(Provided data)
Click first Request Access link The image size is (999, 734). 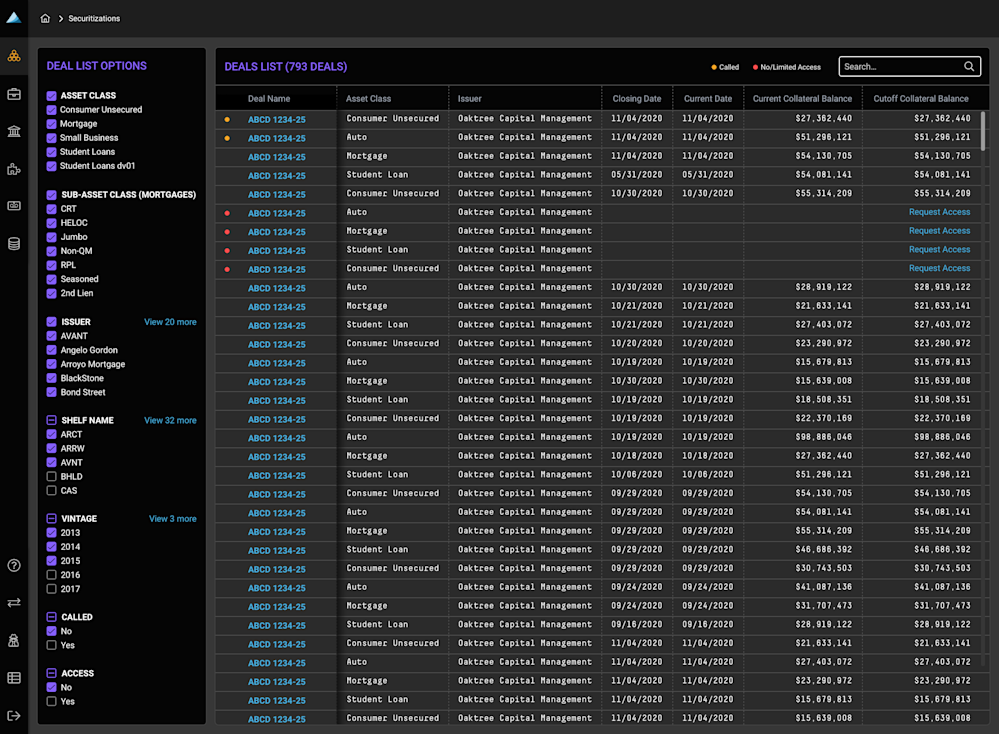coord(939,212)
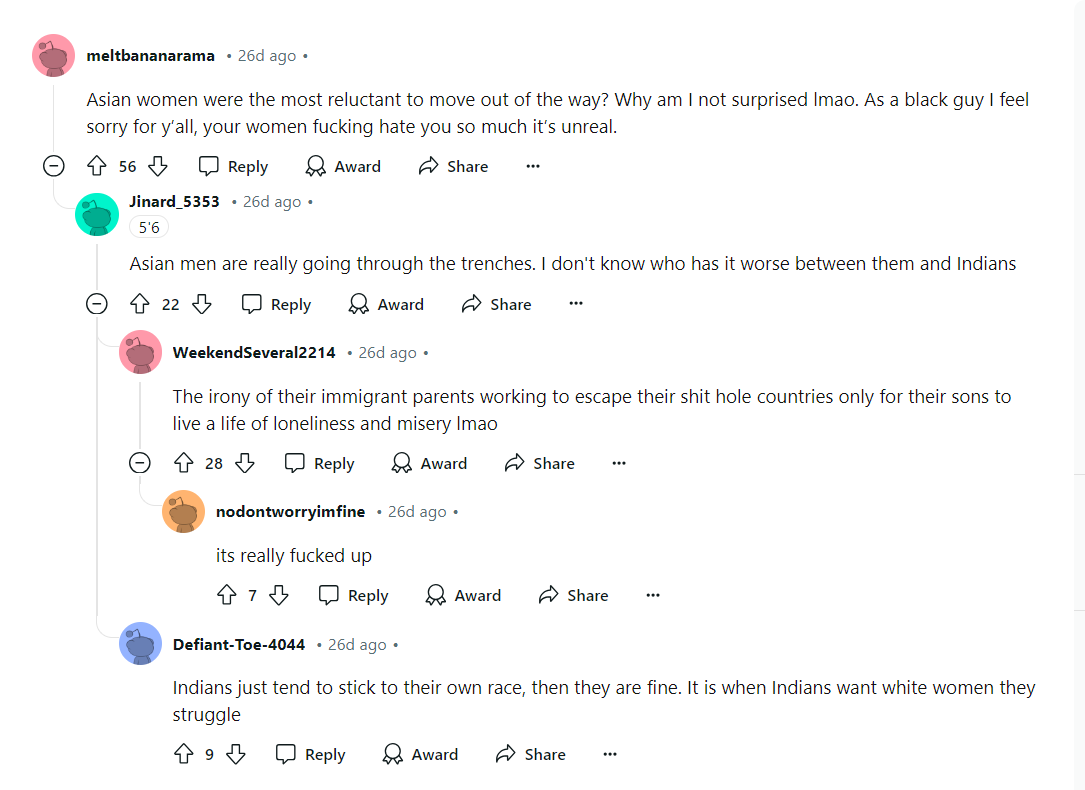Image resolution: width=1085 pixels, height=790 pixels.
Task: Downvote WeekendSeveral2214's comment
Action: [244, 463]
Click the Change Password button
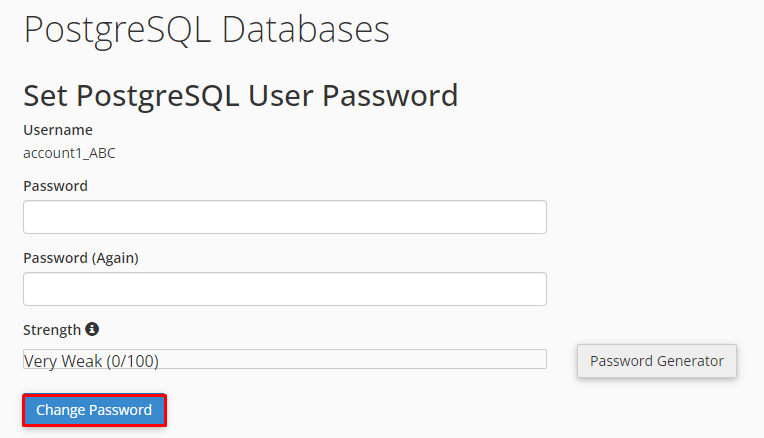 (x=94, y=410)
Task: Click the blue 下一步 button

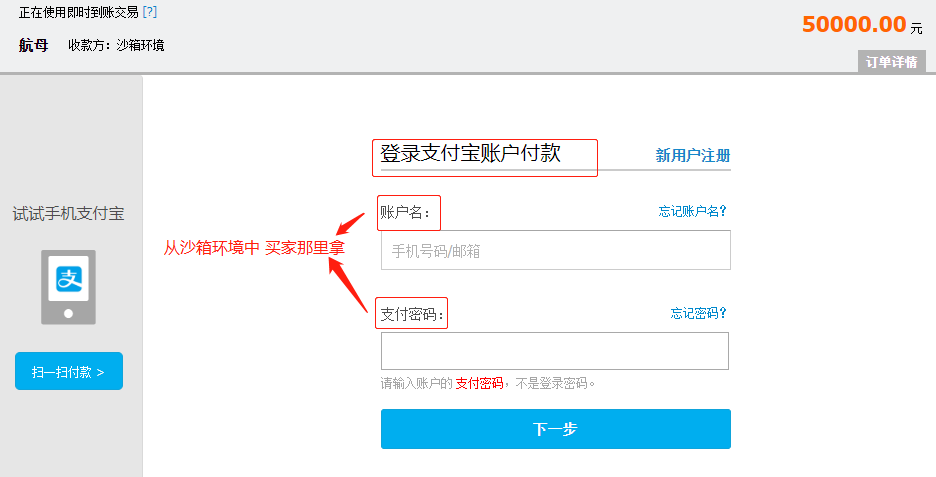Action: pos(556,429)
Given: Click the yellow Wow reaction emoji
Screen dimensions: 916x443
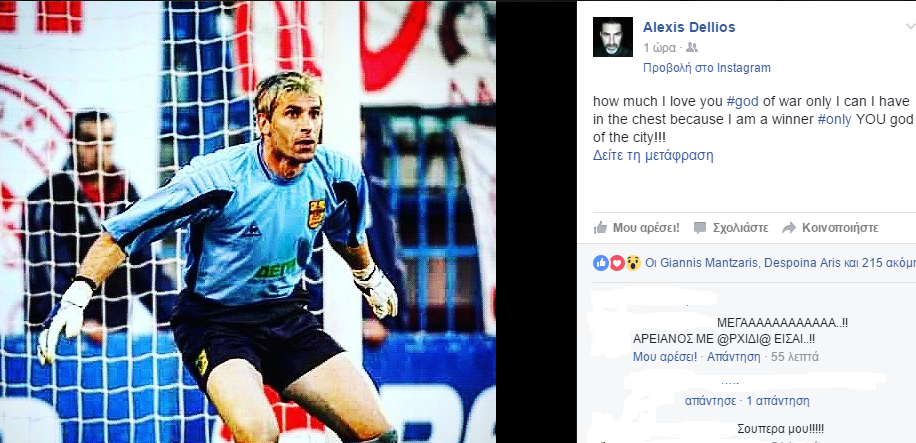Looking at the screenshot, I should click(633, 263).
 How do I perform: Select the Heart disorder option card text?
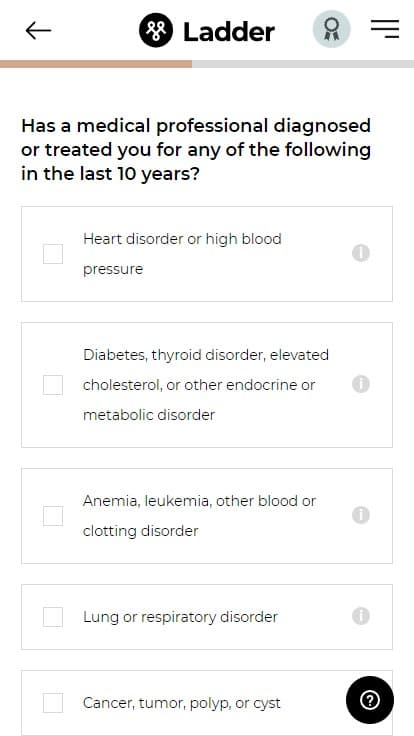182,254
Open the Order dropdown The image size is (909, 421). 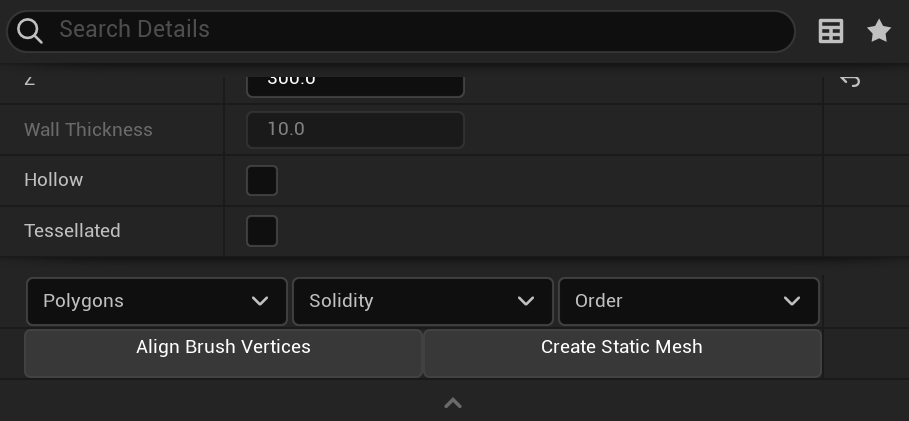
(End Provided data)
Exercise >> Exactly the lines from the one that contains "Given: Click the yellow Wow reaction emoji" through the final line of the records above are needed, given again word for word, with every picture left out.

Expected answer >>
Given: Click the yellow Wow reaction emoji
Screen dimensions: 916x443
Looking at the screenshot, I should click(633, 263).
 How do I perform: Select the Heart disorder option card text?
182,254
Open the Order dropdown The image size is (909, 421). 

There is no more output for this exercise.